_WORK TASK_.
From the entries below, copy every line where the string "France" appears.
[Opening DATA PROVIDED section]
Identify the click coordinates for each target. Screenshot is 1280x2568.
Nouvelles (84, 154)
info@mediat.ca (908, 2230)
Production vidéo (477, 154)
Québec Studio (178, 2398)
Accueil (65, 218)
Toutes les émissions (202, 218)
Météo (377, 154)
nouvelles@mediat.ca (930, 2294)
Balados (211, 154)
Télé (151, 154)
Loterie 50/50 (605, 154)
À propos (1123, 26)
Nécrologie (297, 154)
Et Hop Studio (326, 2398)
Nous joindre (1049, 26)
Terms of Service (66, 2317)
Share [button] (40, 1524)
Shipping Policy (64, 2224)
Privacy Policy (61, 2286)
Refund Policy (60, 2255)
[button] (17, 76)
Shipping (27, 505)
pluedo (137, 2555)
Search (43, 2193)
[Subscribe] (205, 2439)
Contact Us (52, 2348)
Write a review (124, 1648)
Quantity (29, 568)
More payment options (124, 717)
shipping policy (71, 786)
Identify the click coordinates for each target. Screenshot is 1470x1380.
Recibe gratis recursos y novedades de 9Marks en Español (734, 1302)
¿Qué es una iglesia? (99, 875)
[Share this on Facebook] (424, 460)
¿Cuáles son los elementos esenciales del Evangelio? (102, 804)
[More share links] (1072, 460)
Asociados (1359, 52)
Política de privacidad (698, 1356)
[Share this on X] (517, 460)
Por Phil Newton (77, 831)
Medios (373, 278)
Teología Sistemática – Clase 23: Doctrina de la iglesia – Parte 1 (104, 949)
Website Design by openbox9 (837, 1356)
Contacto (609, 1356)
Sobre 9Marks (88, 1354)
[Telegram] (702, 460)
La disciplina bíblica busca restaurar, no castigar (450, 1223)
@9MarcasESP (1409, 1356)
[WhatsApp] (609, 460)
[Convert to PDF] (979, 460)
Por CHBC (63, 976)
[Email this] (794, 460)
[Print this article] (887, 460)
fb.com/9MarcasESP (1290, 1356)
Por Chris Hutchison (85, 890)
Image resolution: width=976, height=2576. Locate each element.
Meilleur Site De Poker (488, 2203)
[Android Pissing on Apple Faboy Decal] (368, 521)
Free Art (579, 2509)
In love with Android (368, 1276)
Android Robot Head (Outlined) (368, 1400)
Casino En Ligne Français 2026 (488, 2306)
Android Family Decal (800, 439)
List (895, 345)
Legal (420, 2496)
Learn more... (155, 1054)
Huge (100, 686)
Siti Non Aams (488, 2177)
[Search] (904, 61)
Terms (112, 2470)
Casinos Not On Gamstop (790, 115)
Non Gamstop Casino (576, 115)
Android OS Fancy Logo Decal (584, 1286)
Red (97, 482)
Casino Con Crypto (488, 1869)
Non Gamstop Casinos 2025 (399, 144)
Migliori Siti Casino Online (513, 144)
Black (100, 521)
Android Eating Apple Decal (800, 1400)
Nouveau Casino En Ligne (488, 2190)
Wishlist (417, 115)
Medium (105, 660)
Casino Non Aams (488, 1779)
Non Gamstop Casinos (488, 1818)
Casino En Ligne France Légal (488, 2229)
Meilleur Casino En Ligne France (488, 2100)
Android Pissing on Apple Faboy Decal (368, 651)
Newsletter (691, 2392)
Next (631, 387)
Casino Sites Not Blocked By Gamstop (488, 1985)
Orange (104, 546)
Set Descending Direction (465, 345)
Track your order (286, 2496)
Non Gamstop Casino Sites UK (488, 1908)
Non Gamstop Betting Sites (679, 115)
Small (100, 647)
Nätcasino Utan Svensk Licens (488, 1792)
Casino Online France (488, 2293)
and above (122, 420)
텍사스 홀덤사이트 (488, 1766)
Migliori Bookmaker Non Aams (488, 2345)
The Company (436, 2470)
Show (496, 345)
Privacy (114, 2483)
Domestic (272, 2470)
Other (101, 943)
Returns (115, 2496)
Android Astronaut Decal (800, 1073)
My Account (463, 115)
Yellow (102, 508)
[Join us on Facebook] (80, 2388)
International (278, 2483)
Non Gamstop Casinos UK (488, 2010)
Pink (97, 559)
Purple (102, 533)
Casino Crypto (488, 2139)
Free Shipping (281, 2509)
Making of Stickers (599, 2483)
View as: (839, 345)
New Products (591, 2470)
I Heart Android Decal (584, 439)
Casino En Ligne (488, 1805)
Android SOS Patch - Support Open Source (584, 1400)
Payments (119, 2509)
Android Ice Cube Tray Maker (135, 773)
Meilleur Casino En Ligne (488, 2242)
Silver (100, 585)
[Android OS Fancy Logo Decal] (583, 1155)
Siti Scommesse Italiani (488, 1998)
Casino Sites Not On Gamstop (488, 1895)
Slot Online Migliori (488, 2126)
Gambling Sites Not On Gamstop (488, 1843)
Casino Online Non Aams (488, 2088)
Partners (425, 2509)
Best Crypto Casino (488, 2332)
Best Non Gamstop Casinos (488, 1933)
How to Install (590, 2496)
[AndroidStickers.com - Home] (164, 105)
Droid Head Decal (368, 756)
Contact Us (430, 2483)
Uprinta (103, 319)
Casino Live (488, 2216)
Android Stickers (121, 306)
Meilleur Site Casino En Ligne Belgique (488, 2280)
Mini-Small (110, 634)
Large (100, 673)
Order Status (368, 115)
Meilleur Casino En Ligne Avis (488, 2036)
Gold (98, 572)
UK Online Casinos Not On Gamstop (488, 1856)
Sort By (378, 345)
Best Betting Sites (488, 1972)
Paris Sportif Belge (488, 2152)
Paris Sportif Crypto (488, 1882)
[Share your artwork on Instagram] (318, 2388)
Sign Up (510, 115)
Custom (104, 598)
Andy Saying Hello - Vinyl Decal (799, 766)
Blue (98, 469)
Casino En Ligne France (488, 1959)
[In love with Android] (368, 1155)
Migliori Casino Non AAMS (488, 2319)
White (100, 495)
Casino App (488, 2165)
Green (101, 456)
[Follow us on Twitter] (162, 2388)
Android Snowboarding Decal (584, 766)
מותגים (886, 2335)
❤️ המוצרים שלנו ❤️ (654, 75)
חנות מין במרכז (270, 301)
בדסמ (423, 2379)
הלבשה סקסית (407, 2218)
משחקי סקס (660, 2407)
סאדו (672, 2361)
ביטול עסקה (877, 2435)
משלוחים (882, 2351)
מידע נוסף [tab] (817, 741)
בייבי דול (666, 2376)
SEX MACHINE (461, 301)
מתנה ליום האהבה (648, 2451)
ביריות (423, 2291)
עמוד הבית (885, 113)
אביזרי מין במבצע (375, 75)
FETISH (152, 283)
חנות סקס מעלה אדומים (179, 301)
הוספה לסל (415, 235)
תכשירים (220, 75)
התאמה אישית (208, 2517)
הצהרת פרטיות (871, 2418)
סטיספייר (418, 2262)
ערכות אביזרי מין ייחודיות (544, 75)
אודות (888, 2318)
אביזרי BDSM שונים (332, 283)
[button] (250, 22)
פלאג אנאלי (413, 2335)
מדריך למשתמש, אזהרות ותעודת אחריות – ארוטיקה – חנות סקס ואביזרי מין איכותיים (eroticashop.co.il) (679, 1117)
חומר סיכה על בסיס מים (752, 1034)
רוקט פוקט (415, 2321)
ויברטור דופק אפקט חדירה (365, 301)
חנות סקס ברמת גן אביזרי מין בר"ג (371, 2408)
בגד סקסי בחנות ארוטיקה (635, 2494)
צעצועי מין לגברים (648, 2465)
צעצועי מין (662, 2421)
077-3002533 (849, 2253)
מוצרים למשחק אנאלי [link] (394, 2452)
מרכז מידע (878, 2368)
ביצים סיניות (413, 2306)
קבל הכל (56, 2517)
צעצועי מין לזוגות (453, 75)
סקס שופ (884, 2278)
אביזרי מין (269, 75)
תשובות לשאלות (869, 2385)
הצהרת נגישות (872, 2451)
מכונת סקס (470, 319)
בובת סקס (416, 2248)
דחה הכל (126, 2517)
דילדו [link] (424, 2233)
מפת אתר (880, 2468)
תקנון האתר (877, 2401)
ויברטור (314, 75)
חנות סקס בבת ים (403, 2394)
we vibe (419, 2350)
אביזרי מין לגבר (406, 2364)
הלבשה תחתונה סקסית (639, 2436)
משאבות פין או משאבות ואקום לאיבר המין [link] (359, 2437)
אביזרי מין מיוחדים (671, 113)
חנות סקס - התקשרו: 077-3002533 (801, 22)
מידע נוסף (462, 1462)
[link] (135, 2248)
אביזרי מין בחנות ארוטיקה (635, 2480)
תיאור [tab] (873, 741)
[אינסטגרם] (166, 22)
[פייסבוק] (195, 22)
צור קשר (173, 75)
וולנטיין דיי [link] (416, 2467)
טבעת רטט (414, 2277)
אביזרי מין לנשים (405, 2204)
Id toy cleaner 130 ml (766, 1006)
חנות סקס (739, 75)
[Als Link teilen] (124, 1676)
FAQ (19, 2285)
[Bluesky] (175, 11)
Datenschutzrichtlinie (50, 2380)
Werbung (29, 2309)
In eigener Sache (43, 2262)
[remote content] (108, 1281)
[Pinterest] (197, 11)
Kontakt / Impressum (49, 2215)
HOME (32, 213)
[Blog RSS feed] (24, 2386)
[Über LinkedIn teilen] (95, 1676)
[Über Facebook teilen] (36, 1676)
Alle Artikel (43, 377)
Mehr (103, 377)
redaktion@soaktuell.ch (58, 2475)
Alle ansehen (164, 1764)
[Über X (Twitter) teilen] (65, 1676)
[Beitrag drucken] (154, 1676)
[Closing DATA PROVIDED section]
_YOUR RESPONSE_.
Casino En Ligne France Légal (488, 2229)
Meilleur Casino En Ligne France (488, 2100)
Casino Online France (488, 2293)
Casino En Ligne France (488, 1959)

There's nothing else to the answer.